Early Canada election call backfires on Trudeau, who now trails in polls
MONTREAL – Canada’s Liberal Prime Minister Justin Trudeau finds himself behind in polls ahead of a snap election he called hoping his management of the COVID-19 crisis would propel him to victory.
Trudeau called the Sept. 20 election last month, two years ahead of schedule. At the time, his Liberals were well ahead and looked likely to regain the majority in parliament they lost in 2019. His main rival, Conservative leader Erin O’Toole, has repeatedly attacked him for calling a vote during the pandemic.
The latest polls by Nanos, Ekos and others show Liberal fortunes have faded as voters have grown fatigued with Trudeau, 49, who has been in power since 2015. One Liberal strategist said on Friday the early-vote call had backfired as it was seen as “wrong” and “greedy” by electors.
Also on Friday, Canadian health officials released modeling showing new COVID-19 cases could surpass the peak of the third wave within the month, and warned that if vaccinations among young adults do not ramp up, the country’s hospital capacity may be exceeded.
The Nanos Research survey for CTV put the Conservatives on 35.7% public support, with the Liberals on 30.7% and the smaller left-leaning New Democrats on 18.3%. An Ekos poll published late Thursday puts the Conservatives at 35.5% versus 30.7% for the Liberals.(See more polls:)
If these numbers hold up on election day, O’Toole would most likely win a minority administration. (See profiles of party leaders:) On Thursday, the Conservative leader came out of a French-language leaders’ debate without suffering much damage.
During the exchanges, Trudeau said that if there were to be another minority government, there would most likely be another election in 18 months.

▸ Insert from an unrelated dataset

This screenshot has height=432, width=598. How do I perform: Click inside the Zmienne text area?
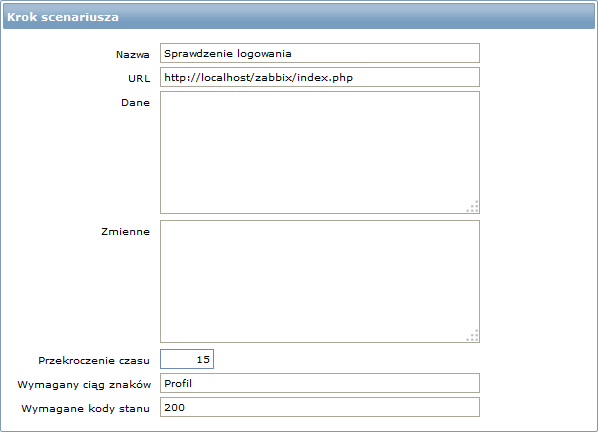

“We should not be in a campaign. Only Mr. Trudeau wanted this campaign for his own personal interests,” O’Toole told reporters on Friday.

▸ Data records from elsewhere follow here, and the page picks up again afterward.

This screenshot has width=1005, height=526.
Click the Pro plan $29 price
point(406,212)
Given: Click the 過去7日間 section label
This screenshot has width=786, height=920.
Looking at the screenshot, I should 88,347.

“And last night, he threatened another election if he doesn’t get his way with this one. Canadians deserve better than that,” he said after a campaign announcement in Montreal.
On Friday, Trudeau said his debate comments referred to the average duration of minority governments. He then attacked O’Toole’s opposition to vaccine mandates for domestic travel, saying the Conservative policy would put people in danger.

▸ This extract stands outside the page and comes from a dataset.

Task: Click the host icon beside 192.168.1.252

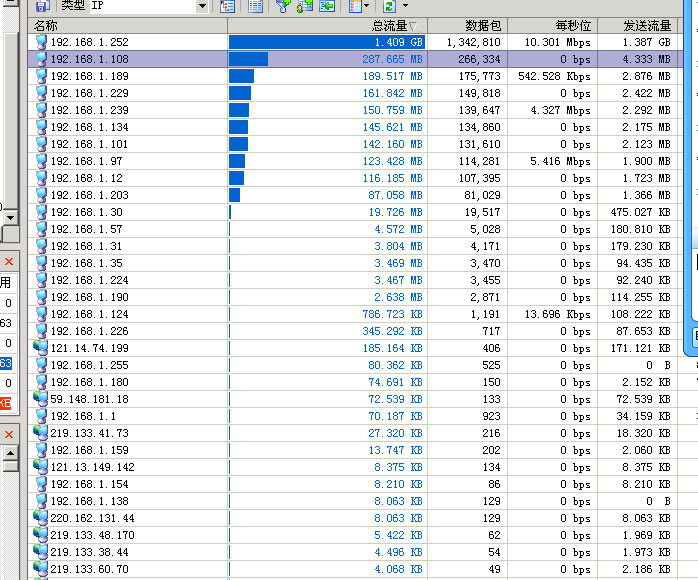Action: pyautogui.click(x=40, y=43)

“Without strong leadership on vaccines, our kids won’t be safe in the classroom, our businesses won’t grow and thrive, and all Canadians will be at risk,” Trudeau said.
On Friday, Canadian health officials said there is an “urgent need” to ramp up vaccinations for 18- to 39-year-olds, who lag the rest of the population. They also said masking and social distancing must continue into the winter to prevent further spread.
Some 77% of eligible Canadians are fully vaccinated.
Liberal strategists expressed hope their fortunes will improve if Canadians start paying more attention next week after Monday’s Labor Day holiday and two more debates.
During the last two election campaigns, Trudeau won crucial support late by telling Canadians a vote for the New Democrats – who compete for the same left-leaning segment of the electorate – would split progressives resulting in a Conservative government.